Date: 2010-02-05 03:56 pm (UTC)
From: [identity profile] richardthinks.livejournal.com
...one thing about Pandora: it's very culturally located. As a Brit I find its genre categories often just weird, while my Brazilian friends dislike being classed with Salsa and Merengue.

Date: 2010-02-05 04:48 pm (UTC)
From: [identity profile] whswhs.livejournal.com
There's no system yet for finding stories that readers don't know yet that they want, and those are the stories [livejournal.com profile] haikujaguar is especially advocating for.

That's not a problem distinctive to authors or publishers. Creating markets for products that people don't know they want is one of the major economic functions of entrepreneurs generally. And given the nature of entrepreneurship, I would suggest that it can never be automated. Anything that can be done automatically will become part of the economic routine that creates market equilibrium; doing something innovative is part of the "creative destruction" that Schumpeter wrote about, and requires someone to spot a chance to create a new equilibrium and profit from the change of state.

Date: 2010-02-05 05:52 pm (UTC)
From: [identity profile] solri.livejournal.com
I find the fantasy trilogy convention particularly amusing because of its origin: Tolkien's publisher didn't want to print The Lord of the Rings as one volume because paper was expensive after WWII.

Date: 2010-02-06 08:57 am (UTC)
From: [identity profile] darius.livejournal.com
I came across one awesome unpublishable story from seeing the author's Tolkien essays recommended by one LJ-friend, liking them, friending the author's journal, and eventually getting around to checking out her fanfiction. That'd generalize to some other authors, though blogging and fiction are of course different.

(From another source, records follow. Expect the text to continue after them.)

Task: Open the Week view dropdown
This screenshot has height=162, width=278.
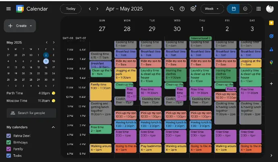Action: tap(212, 8)
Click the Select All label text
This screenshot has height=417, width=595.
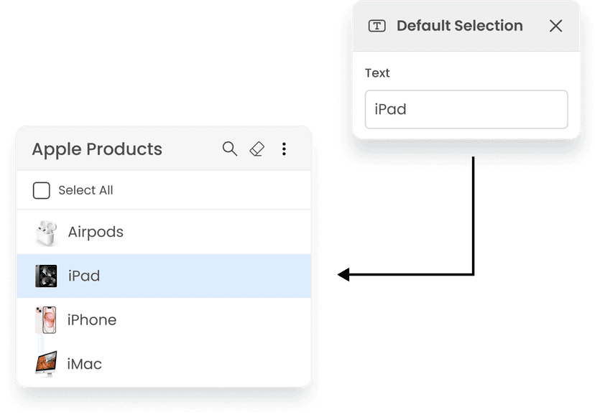[86, 190]
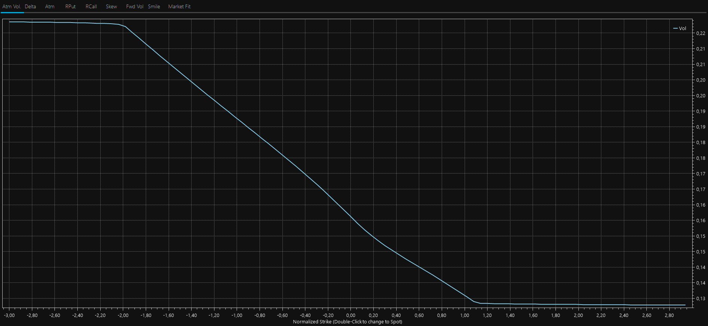Click the Vol legend label

click(682, 29)
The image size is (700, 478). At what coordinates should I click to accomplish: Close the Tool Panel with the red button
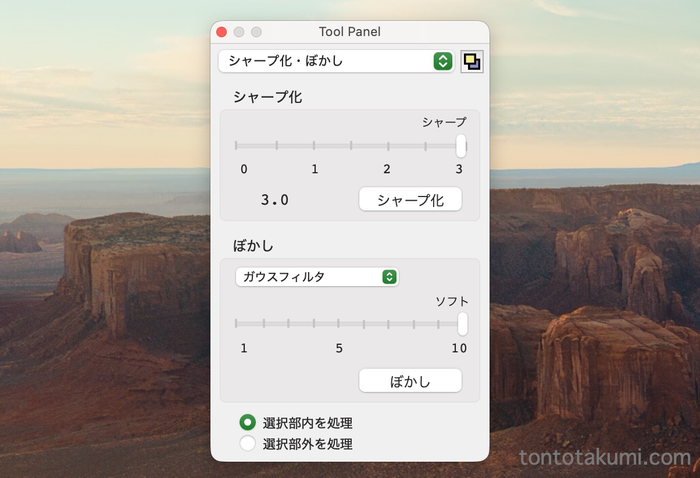click(222, 32)
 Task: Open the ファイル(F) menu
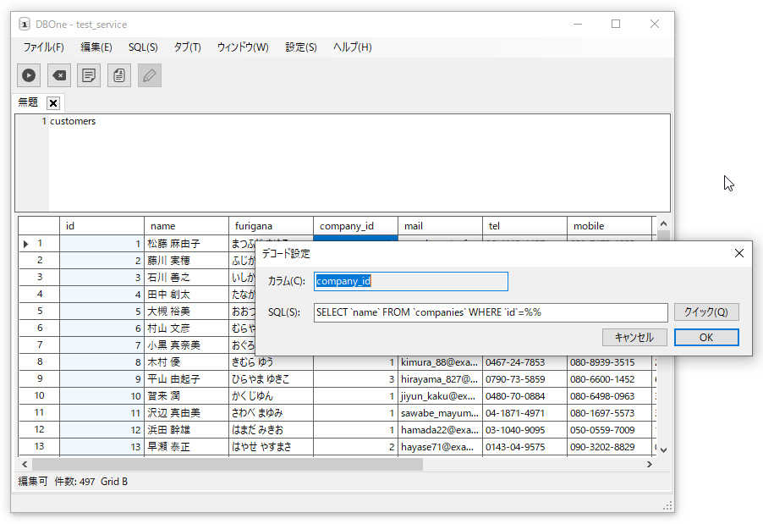(x=43, y=47)
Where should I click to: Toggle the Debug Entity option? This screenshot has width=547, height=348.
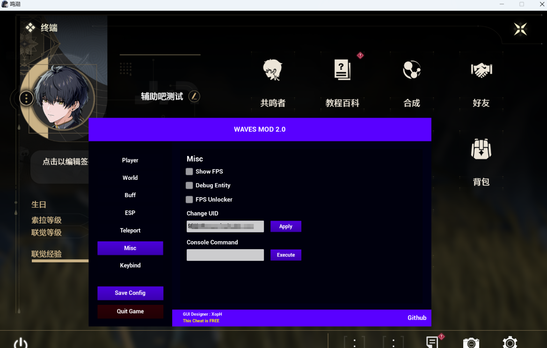pos(189,185)
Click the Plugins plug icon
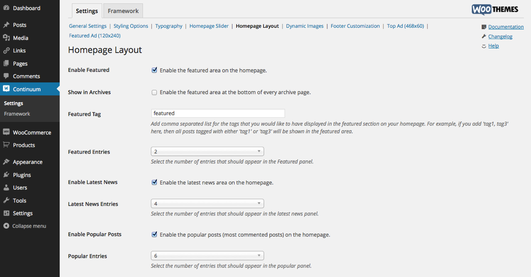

If you care to recommend books on t'ai chi or Feldenkrais, I'd be interested. I bounced off _Awareness Through Movement_ -- I see Amazon gives a higher rating to a book by Frank Wildman.

Date: 2010-02-06 09:00 am (UTC)
From: [identity profile] darius.livejournal.com
(This is a bit separate from your point about the fanfic system because I don't especially read fanfic in general.)

Date: 2010-02-06 02:34 pm (UTC)
From: [identity profile] nancylebov.livejournal.com
My two favorite T'ai Chi books are Stalking Yang Lu Chan by Robin Lipton (about the experience of learning and teaching T'ai Chi) and T'ai Chi as a Path of Wisdom by Linda Myoki Lehrhaupt (a meticulous description of things worth paying attention to in T'ai Chi, like exactly how to distribute your weight on your feet).

If you want a beginner's book, Master Lam's Step-by-Step T'ai ChiThe Way of Energy (a introduction to standing meditation) has been extremely valuable to me. The T'ai Chi book somehow inspired me to be more ambitious about getting good at T'ai Chi.

The Wildman book looks very promising, but I haven't tried it. Mindful Sponteneity by Ruthi Alon is excellent. Step into Life by Anat Baniel has effective efficient exercises (maybe the best I've seen), but I get spooked (neurotic stuff I'm working on) by the direct promise of more vitality. Saner people would probably benefit a lot from the book.

The Wildman reviews mention Somatics by Hanna, which has a useful set of exercises (old school with 30 reps) and Relaxercise by David Zemach-bersi, Kaethe Zemach-Bersin, Mark Reese-- which is notable for having 6 reviewers, all of whom have actually used the book and liked it, and for only asking for 8 reps.